*** Supplied records ***

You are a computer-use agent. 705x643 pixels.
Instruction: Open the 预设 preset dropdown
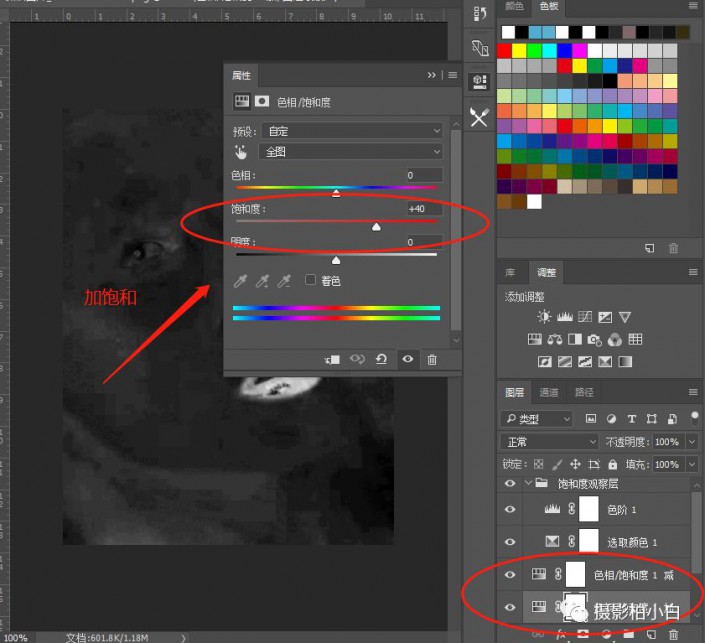[351, 131]
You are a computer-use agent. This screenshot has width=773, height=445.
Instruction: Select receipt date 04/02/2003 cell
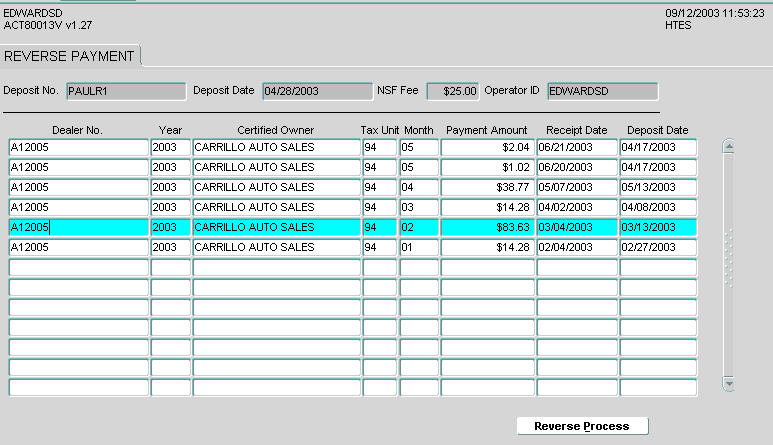click(576, 207)
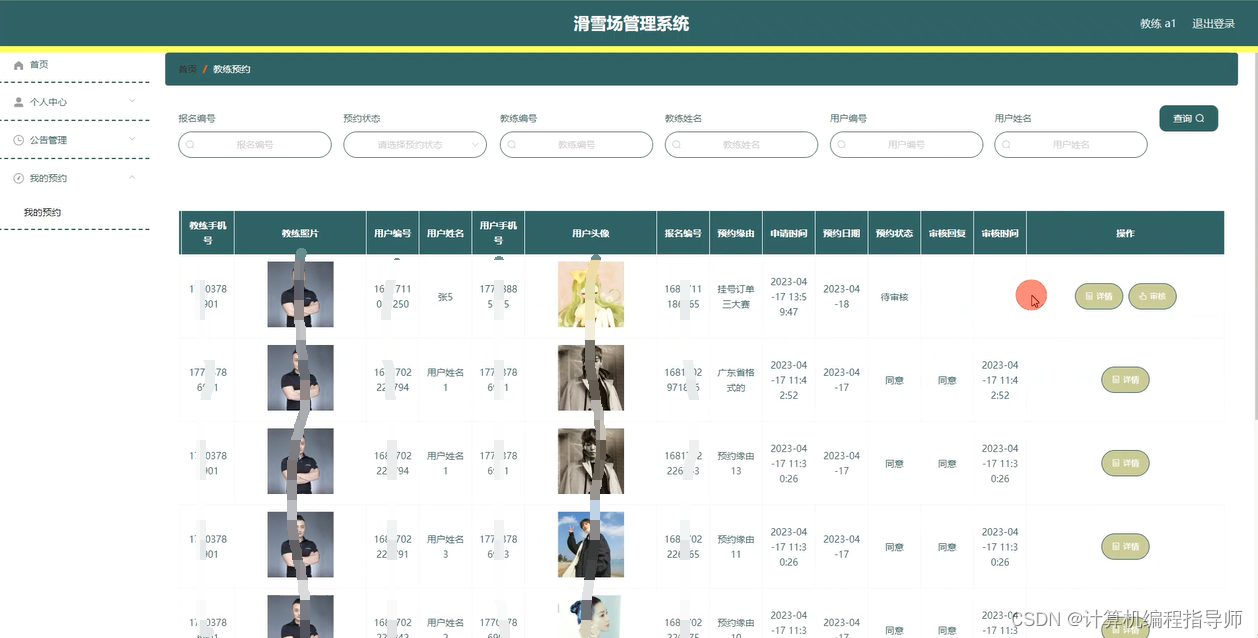Click the document icon beside 我的预约

pyautogui.click(x=18, y=177)
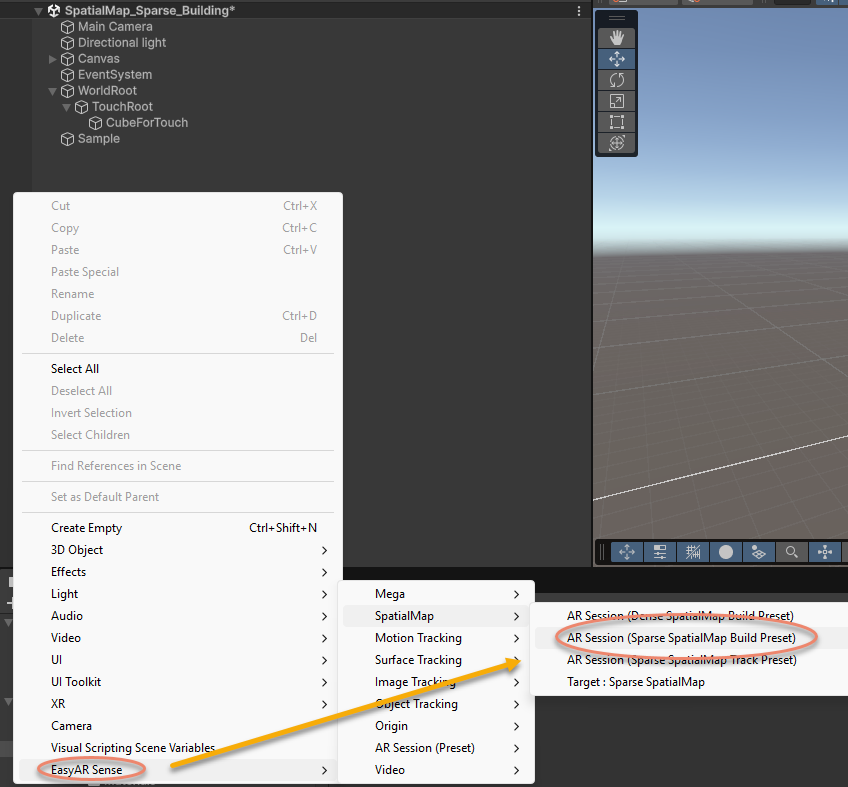Toggle the sliders overlay settings button
Screen dimensions: 848x787
(660, 552)
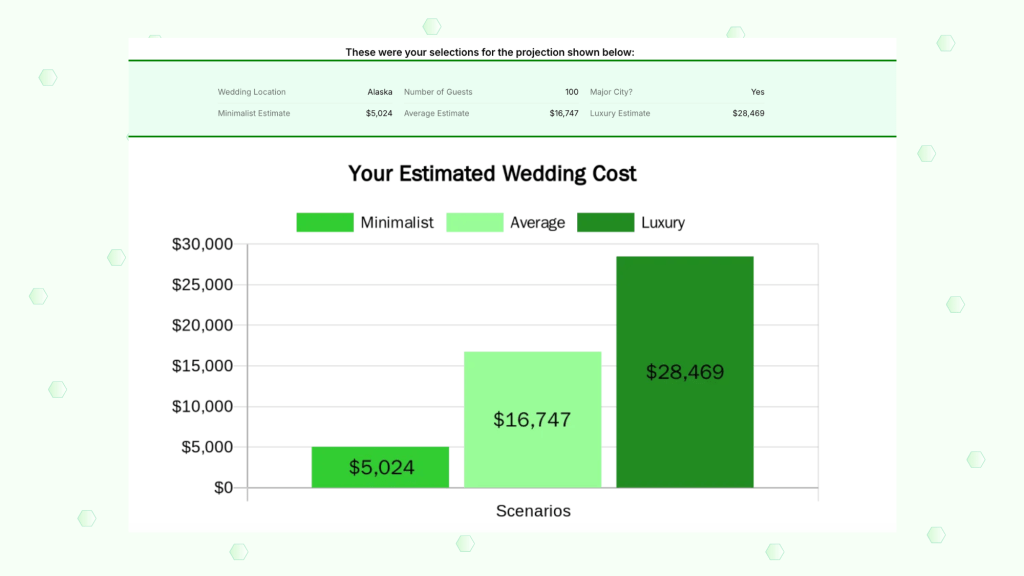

*** End of Supplied records ***

■ Problem to solve
Every record should be duplicated exactly, though any picture in it must be left out.

■ Result of the task
You are a computer-use agent. 705x643 pixels.
Instruction: Open the 预设 preset dropdown
[351, 131]
You are a computer-use agent. This screenshot has width=773, height=445.
Instruction: Select receipt date 04/02/2003 cell
click(576, 207)
Click the document icon beside 我的预约

pyautogui.click(x=18, y=177)
Toggle the sliders overlay settings button
Screen dimensions: 848x787
(660, 552)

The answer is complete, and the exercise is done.